The broken lamp in the apartment casts a dim light, setting the scene. The warmth from the heater engulfs you as if it were a flame beneath a skillet. Your roommate’s alarm clock rings, mimicking the sound of a buzzer. As you begin to open your pantry in anticipation, you try to recall the last time you went to the grocery store. You’re immediately transported to the Chopped kitchen, ready to take on the mystery basket ingredients. You wish your fridge still had leftovers from Pino’s, knowing very well that you’ll have to rely on scraps left behind from last week’s groceries. The squeak of the door brings you back to the reality of living off-campus as a college student.

A trip to Wegmans, StarMarket or Trader Joe’s is a sobering reminder that you can’t swipe for a Screamin’ Eagle at Lower. Still, doing groceries is a last minute task for the weekend. Students will rarely venture far to fill up their kitchens unless the food situation is dire. Making conventional meals becomes its own task. As the inventory dwindles, students are left with a hodgepodge of ingredients. You’ll have to make do with your leftover ingredients.

Ingredients alone are not a direct indicator of taste or quality, especially for a college student. And if you’ve ever had Late Night, you aren’t one to judge leftover meals too harshly. Chips and packaged cheese may not impress a Michelin star chef, but for Danielle Rinaldi, MCAS ‘21, that’s the basis for all she needs. Running low on food is not uncommon for her or any of her roommates. After waiting almost two weeks to go grocery shopping, it’s a game time decision as to what she can create. Naturally, she channels her memories of Lunchables to create what is now trademarked as “Garbage Nachos.” Takis, plain grape tomatoes, avocados...anything and everything left in her pantry will work. At this point,

taste and quality are simply a matter of quenching hunger. For Danielle, as long as she has chips and cheese, it’s a go. Five stars for this creation.

A scarce pantry becomes a canvas for creativity, bringing ingredients together that simply shouldn’t work, but somehow, they do. Standing in the middle of her nearly desolate kitchen, Mary Santalla, MCAS ‘22, reimagines stir fry. If she can’t afford an order from her favorite Asian take-out and has no time for groceries, she has to think outside the box. With a couple drops of soy sauce, the last packet of ramen, crunchy peanut butter from last semester, some rice, and leftover frozen broccoli, Thai Peanut Stir Fry is served. This unlikely combination plus a little imagination evokes memories of her favorite type of cuisine. She is one of many students that have mastered the art of creating a meal out of a random assortment of ingredients.
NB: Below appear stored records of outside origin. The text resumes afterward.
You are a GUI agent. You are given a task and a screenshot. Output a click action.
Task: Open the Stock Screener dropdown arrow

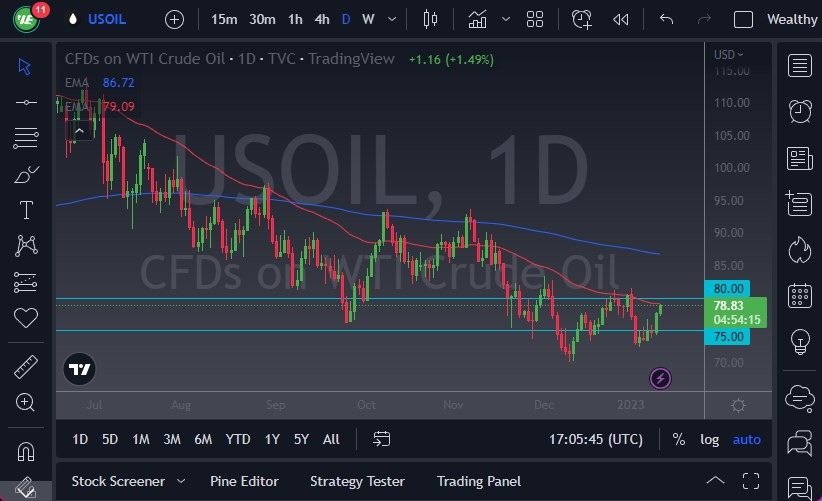point(181,481)

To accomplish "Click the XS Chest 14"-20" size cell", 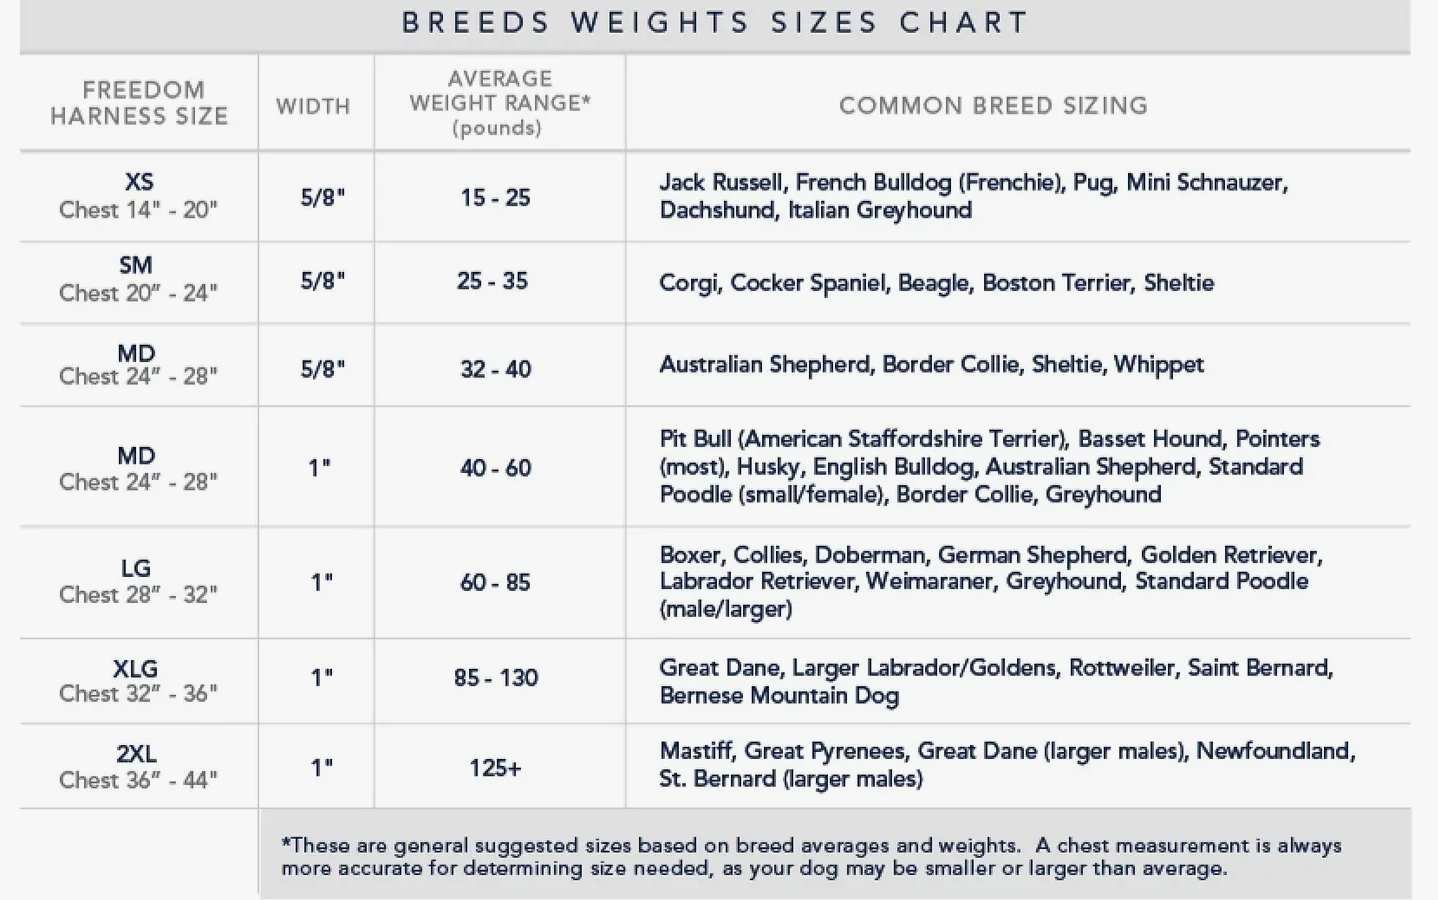I will (x=138, y=196).
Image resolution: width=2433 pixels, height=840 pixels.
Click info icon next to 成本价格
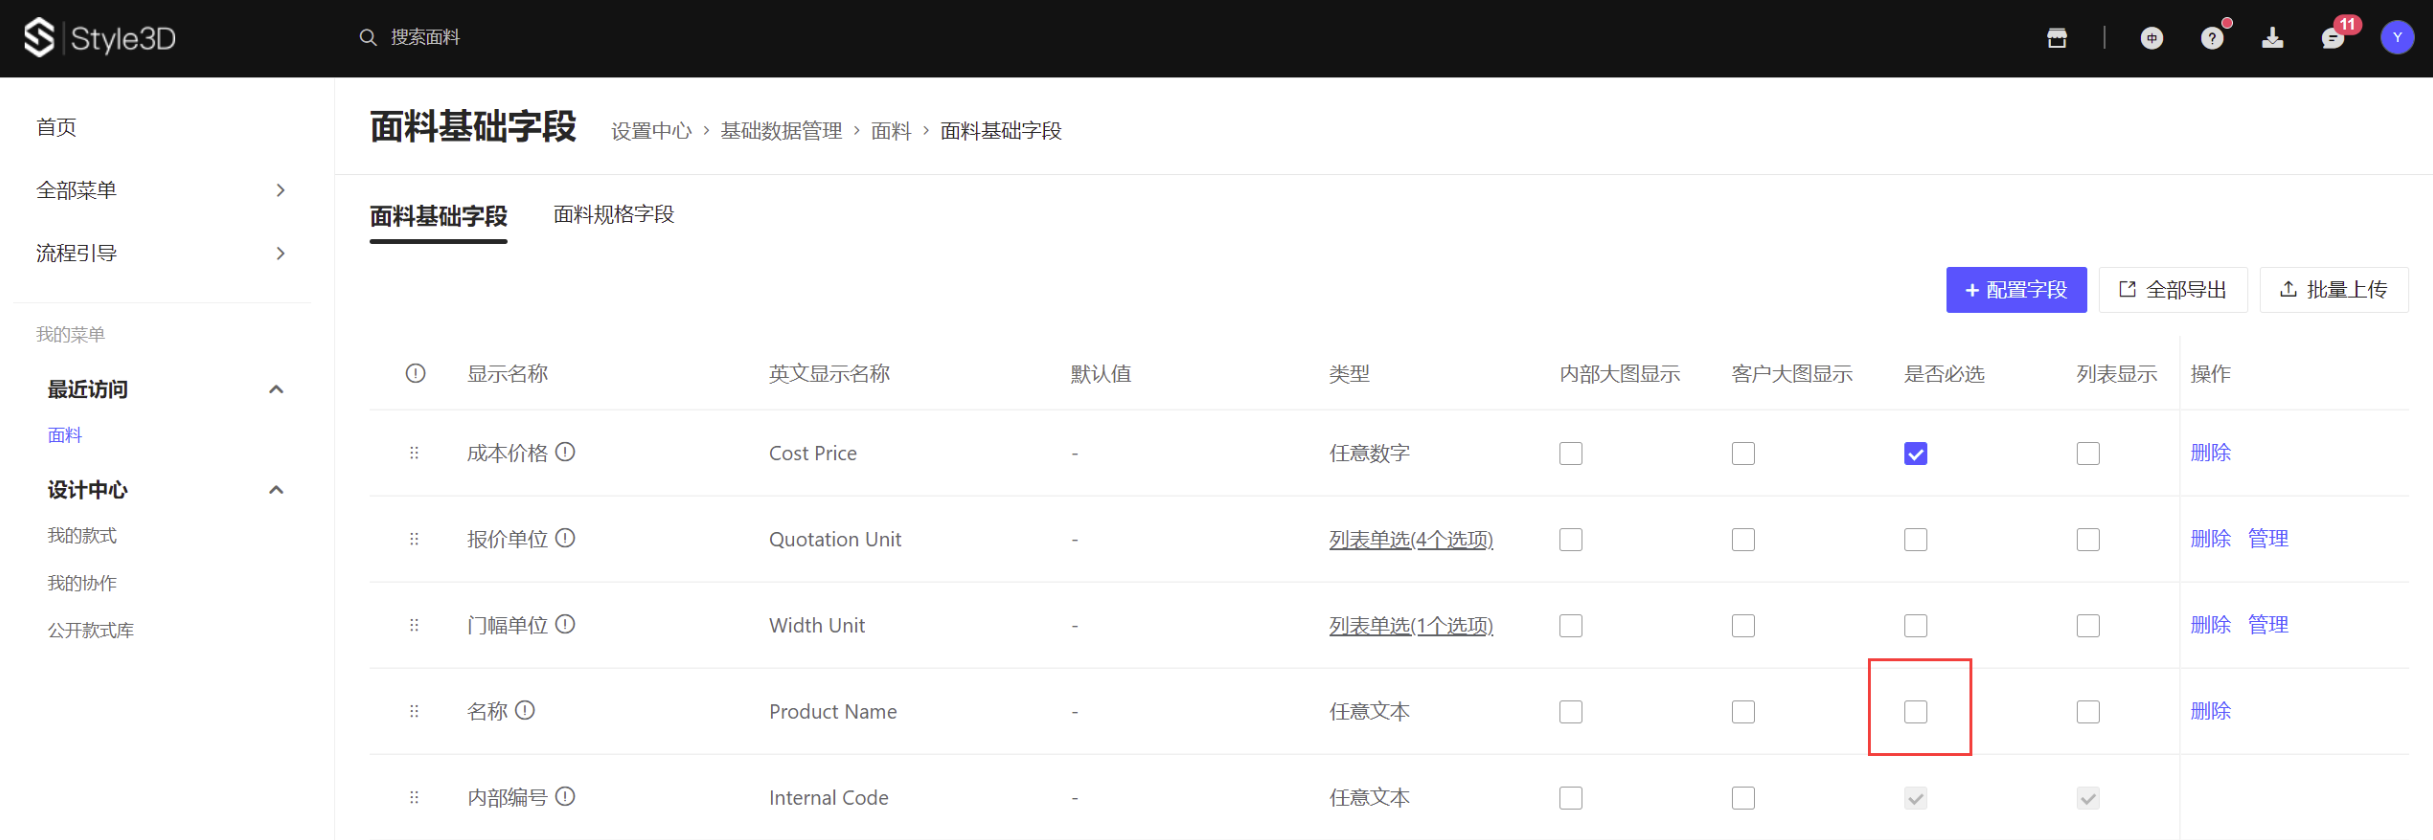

In all of its uncertainties and flaws, a mystery basket meal delivers a limitless freedom for imagination. Just like students can major in Economics and Philosophy, they are free to combine ingredients, creating an unplanned meal. Because when you’re a hungry student, you aren’t looking to win an episode of Chopped or make an elaborate meal you saw on Instagram. You’re looking for sustenance—just enough until the next trek to the grocery store. Sure you could ask that freshman from your Appa group to swipe for your meal, but where is the fun in that? So, you work with what you have and who knows? You might just surprise yourself.